Sadly there isn't a DOS version available. I dont think i need to flash my bios, but update it. That should fix the problem, as my bios is the one that won't allow me to install Vista. I'm not sure what you mean by, "What drives and partitions, where are they, and what is on them?" but I can tell you this: My HDD is the C Drive, its located at computer:///, I only have one partition right now because I got rid of the Windows partition when i installed Ubuntu and used it as my main OS, and the only thing that is on my Partition is the OS and files that i don't need.


----------



## Elvandil (Aug 1, 2003)

The version of the BIOS has nothing to do with this problem, and flashing it (the same thing as "updating" it) will make no difference. But you could destroy the machine if it goes wrong.


----------



## greasy (Jul 26, 2009)

okay thank you....but what should i do now? whenever i start up my computer, it says the bios has an error, and i have to press f1 to resume starting up. So do you have an idea of what could be wrong, is it my harddrive, or what? thank you for helping me by the way


----------



## Elvandil (Aug 1, 2003)

Go into BIOS setup. Is the date right? If not, the battery may be dead and need replacing.

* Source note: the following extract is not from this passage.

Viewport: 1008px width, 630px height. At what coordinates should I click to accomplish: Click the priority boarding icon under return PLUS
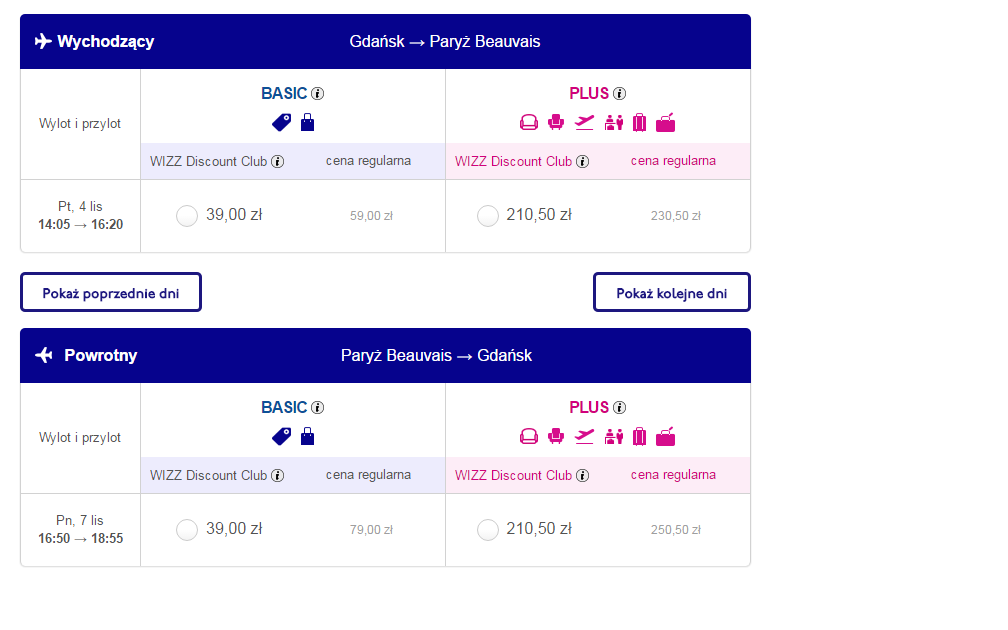(614, 436)
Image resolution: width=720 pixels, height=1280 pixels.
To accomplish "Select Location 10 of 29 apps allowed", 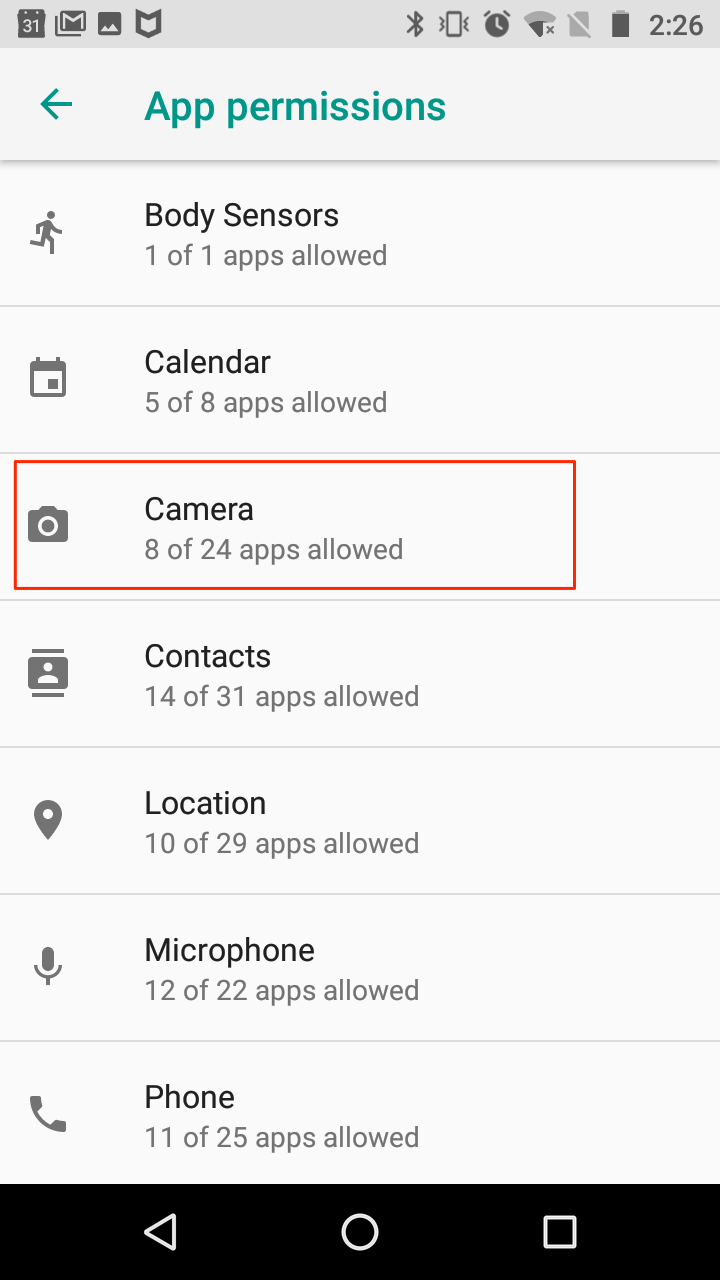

If the date is all right, try setting the default BIOS settings (it usually tells you how at the bottom) and see if the message disappears.


----------



## greasy (Jul 26, 2009)

alright, I saw the time, and it was correct, and when i set the bios to the default setting, the error that said "system configuration data read error" still appeared. My battery is still portable too


----------



## Elvandil (Aug 1, 2003)

The battery for the BIOS is a small one on the main board. It keeps the settings when there is no other power. But if the date is right, then it is probably OK.

It sounds like there is some sort of problem with the BIOS. What board, or make/model of machine do you have?

Did you start a flash of the BIOS that didn't complete?

Try disconnecting your power and removing the main battery for a few minutes. Check the date again to see if it holds. For some reason, it seems to be unable to read the settings in the BIOS memory.

BIOS updaters usually require Windows and access the most low-level area of hardware. Trying to update through WINE may have damaged the BIOS and you may need to install Windows just to reflash the BIOS to get its functionality back to normal.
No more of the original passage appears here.